Provò anche Casanova con l'aceto dell'insalata, e comprese in effetti, sotto la
sferza di quel prepotente aroma, che non doveva rompere i pezzetti di marmo, ma
ridurre in polvere il cemento che li univa. Il braccio destro di Casanova era
anchilosato, il catenaccio aveva raggiunto una politura e una brillantezza
eccezionali, e il buco una buona dimensione, quando, il giorno prima della fuga,
si presentò il carceriere, forse insospettito, ad annunciare che si cambiava
cella.
Il catenaccio, dissimulato sotto un pentolone di bollenti maccheroni, fu
trasferito a sua volta, e ricominciò il suo lavoro, stavolta applicandosi al
tetto. Il 31 ottobre, Casanova si tagliò la barba di otto pollici che lo rendeva
venerando, passò quattro ore a ridurre a strisce lenzuola, asciugamani e le
fodere dei materassi, e col fagotto del suo abito di taffettà e l'intralcio di
un frate compagno di fuga l'avventura ebbe inizio.
Sollevarono la lastra di piombo, e trascinandosi "sul sedere" sul piombo,
scivolosissimo, tra abbaini e grondaie, sdrucciolando penzoloni dal tetto,
arrivarono a una porta di ferro; era aperta. Era una sala grande e sconosciuta;
Casanova si accasciò, e dormì. Il monaco riuscì a scuoterlo solo tre ore dopo;
si rivestirono, e vagando per il Palazzo, arrivarono alla Scala dei Giganti.
Casanova aprì una finestra, si mostrò col suo cappello piumato a degli
sfaccendati che cominciavano a girare per il cortile del Palazzo Ducale, e
chiamarono il custode, persuasi che avesse rinchiuso per errore dei visitatori.
Il custode aprì la porta, e rimase basito all'aspetto stravolto dei due
sconosciuti, che però intanto erano già volati per le scale, sulla piazza, e su
una gondola, giù per la Giudecca, e verso Mestre. Casanova si volse indietro a
guardare le sue prigioni, il Palazzo dorato dall'alba, e si scoprì a
singhiozzare "come un bambino portato a scuola"; poi, nello stupore dei
gondolieri, si trovò che rideva di cuore.

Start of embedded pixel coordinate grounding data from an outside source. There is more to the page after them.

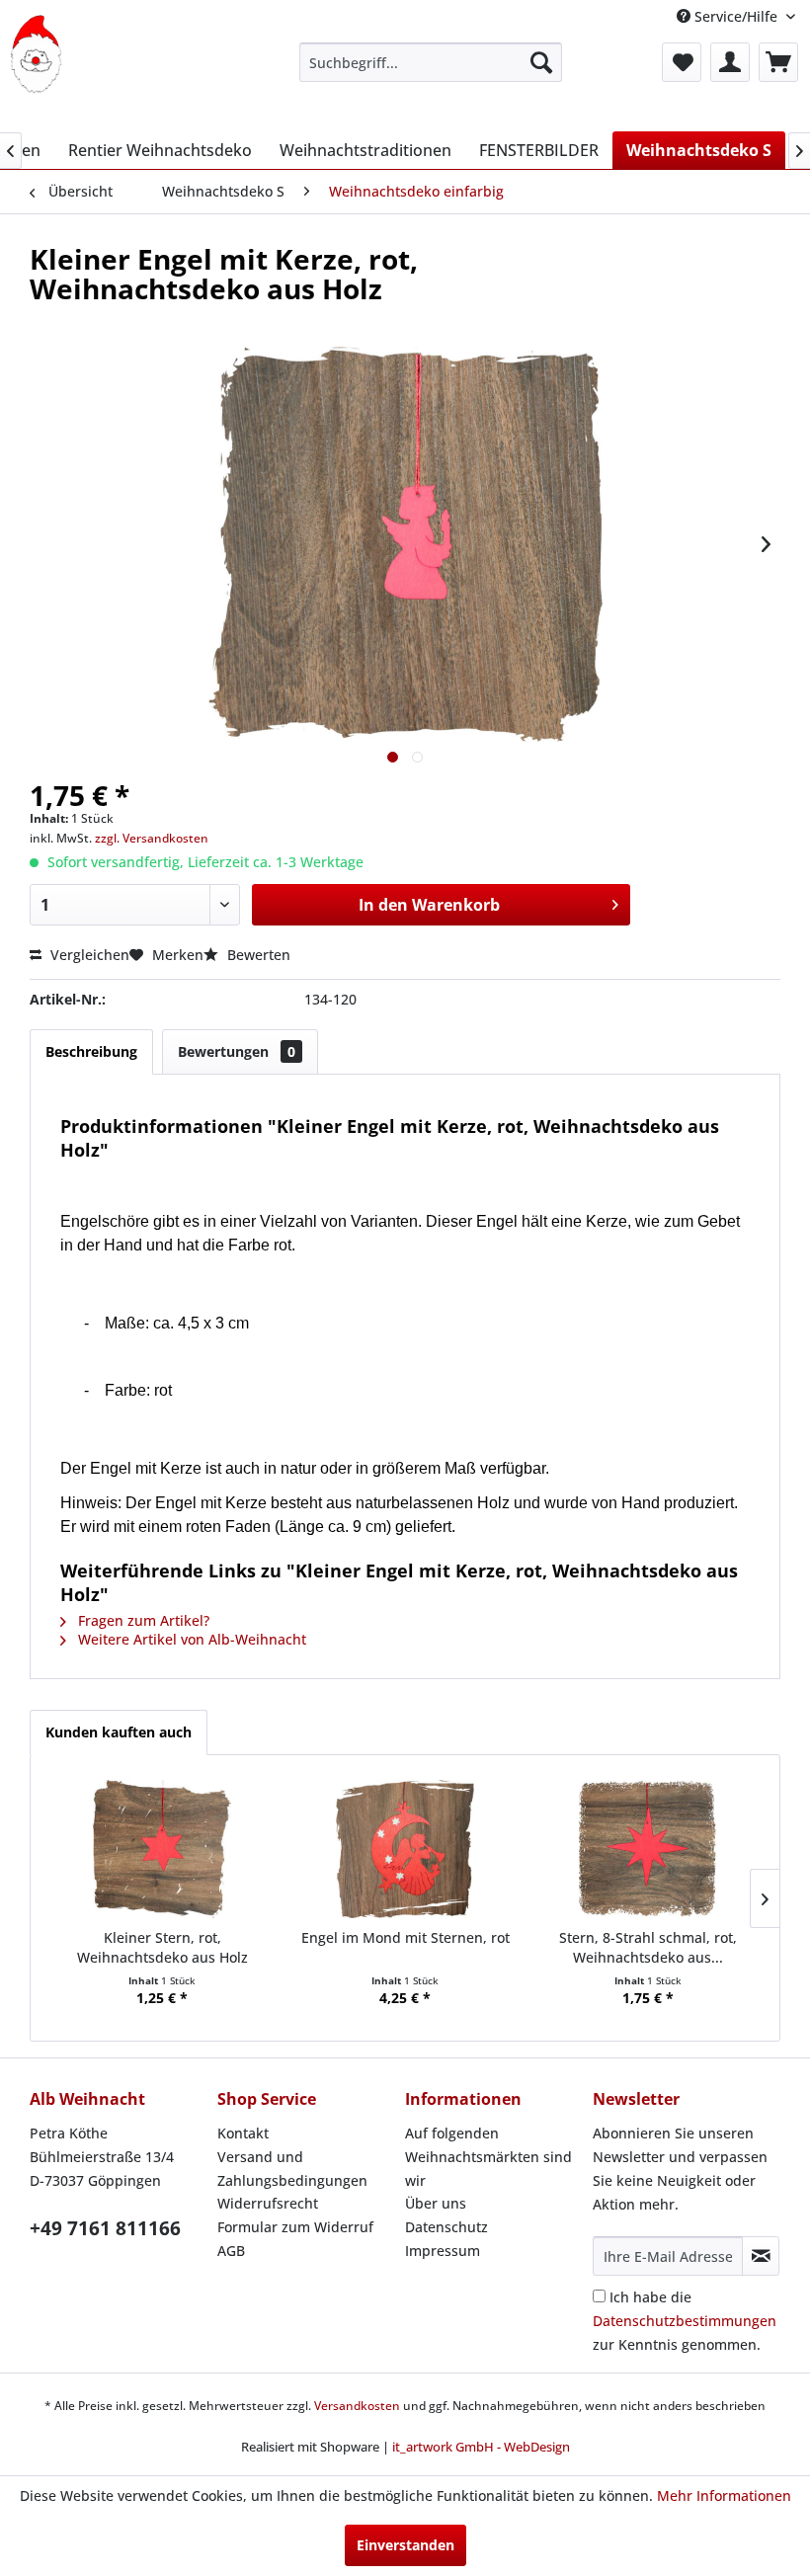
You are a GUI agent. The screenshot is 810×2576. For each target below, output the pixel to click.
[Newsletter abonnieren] (760, 2256)
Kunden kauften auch (118, 1732)
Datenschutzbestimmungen (684, 2320)
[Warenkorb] (778, 62)
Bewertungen (236, 1051)
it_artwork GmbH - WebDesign (481, 2446)
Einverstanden (405, 2545)
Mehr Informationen (724, 2495)
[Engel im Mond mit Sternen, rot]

"La fuga prodigiosa" di Casanova dai Piombi non era in realtà un'impresa
intentata.
L'evasione riuscì perfino nel gennaio del 1672 anche al vecchio conte Asquini
che si era rifiutato di unirsi a Casanova, ma gli aveva prestato degli zecchini
per la fuga.
Eccezionale fu però il suo racconto, con cui rintronò tutta l'Europa, e rafforzò
in modo definitivo la sua fama di uomo fuori del comune, nemico vittorioso delle
autocrazie e simbolo della rivolta dell'uomo ingegnoso contro tutti i regimi
tirannici. Solo alla fine della vita, mesto bibliotecario nel castello del conte
di Waldstein in Boemia, trasformò la sua avventura, con la stesura de La storia
della mia fuga dai piombi, e dei relativi capitoli delle memorie, in uno dei
capolavori della letteratura d'azione di tutti i tempi.
Fonte: tratto da "Scritti galeotti, letterati in carcere" di Daria Galateria, Edizioni RaiEri, 2000.